- ASSIGNMENT:
From the entries provided below, copy each line that contains the word "agent".

- INPUT FOR THIS TASK:
————
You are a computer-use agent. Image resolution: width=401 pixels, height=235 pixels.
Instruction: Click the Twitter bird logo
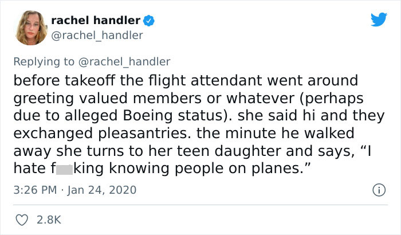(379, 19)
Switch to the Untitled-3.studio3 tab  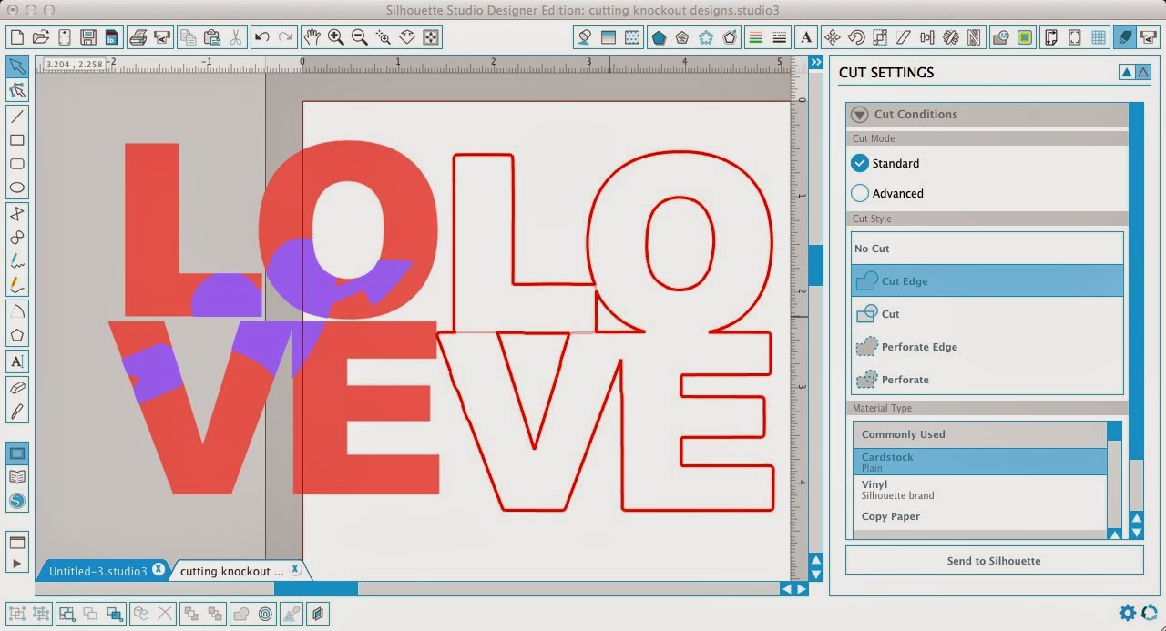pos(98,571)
————
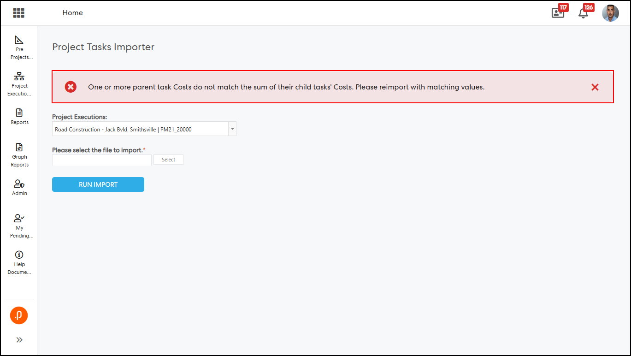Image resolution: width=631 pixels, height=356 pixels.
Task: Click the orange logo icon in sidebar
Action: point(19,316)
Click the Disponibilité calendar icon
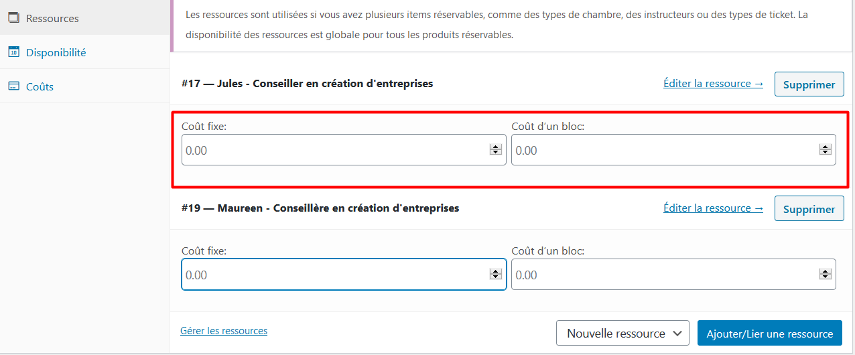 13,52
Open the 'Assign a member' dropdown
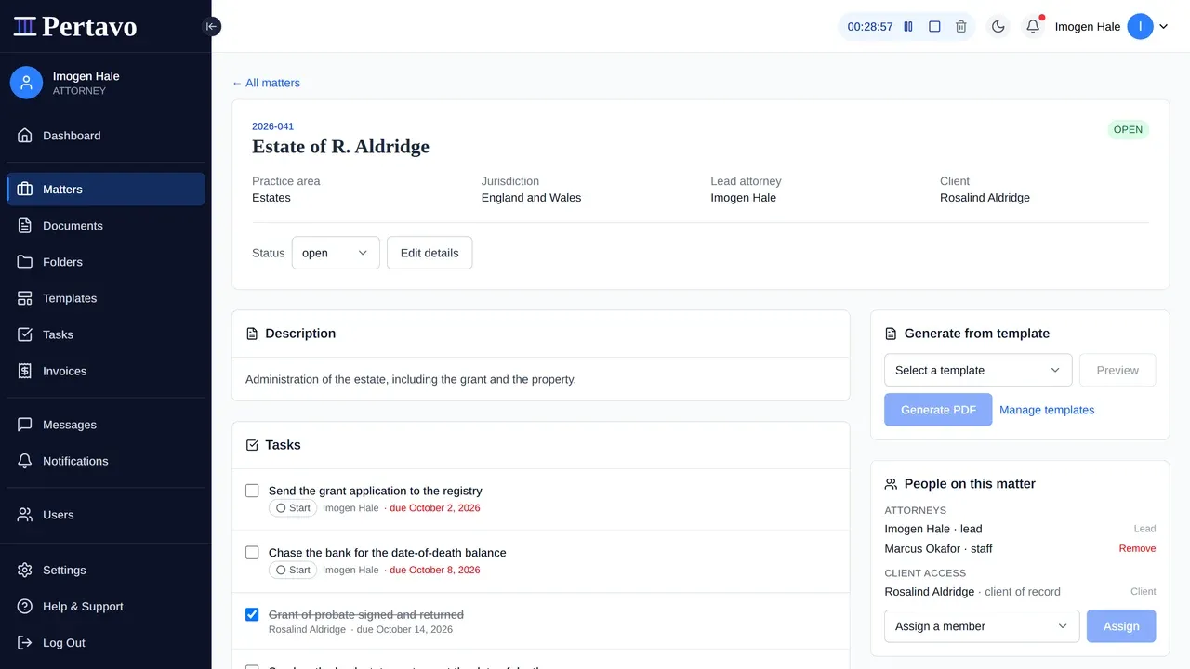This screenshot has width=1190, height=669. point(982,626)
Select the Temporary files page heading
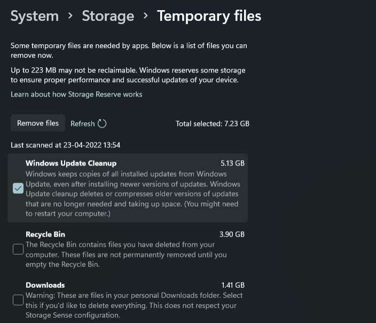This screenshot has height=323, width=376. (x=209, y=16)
————
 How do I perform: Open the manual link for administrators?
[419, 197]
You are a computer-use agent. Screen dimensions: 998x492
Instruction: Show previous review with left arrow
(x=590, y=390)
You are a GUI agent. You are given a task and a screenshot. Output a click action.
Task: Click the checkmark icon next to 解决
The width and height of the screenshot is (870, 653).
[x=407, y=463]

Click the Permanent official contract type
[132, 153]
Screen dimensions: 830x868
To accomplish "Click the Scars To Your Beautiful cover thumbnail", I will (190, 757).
————
- OUTPUT FOR THIS EXERCISE:
You are a computer-use agent. Image resolution: width=401 pixels, height=235 pixels.
You are a computer-use agent. Screen dimensions: 998x492
You are a GUI agent. You are given a task and a screenshot. Output a click action.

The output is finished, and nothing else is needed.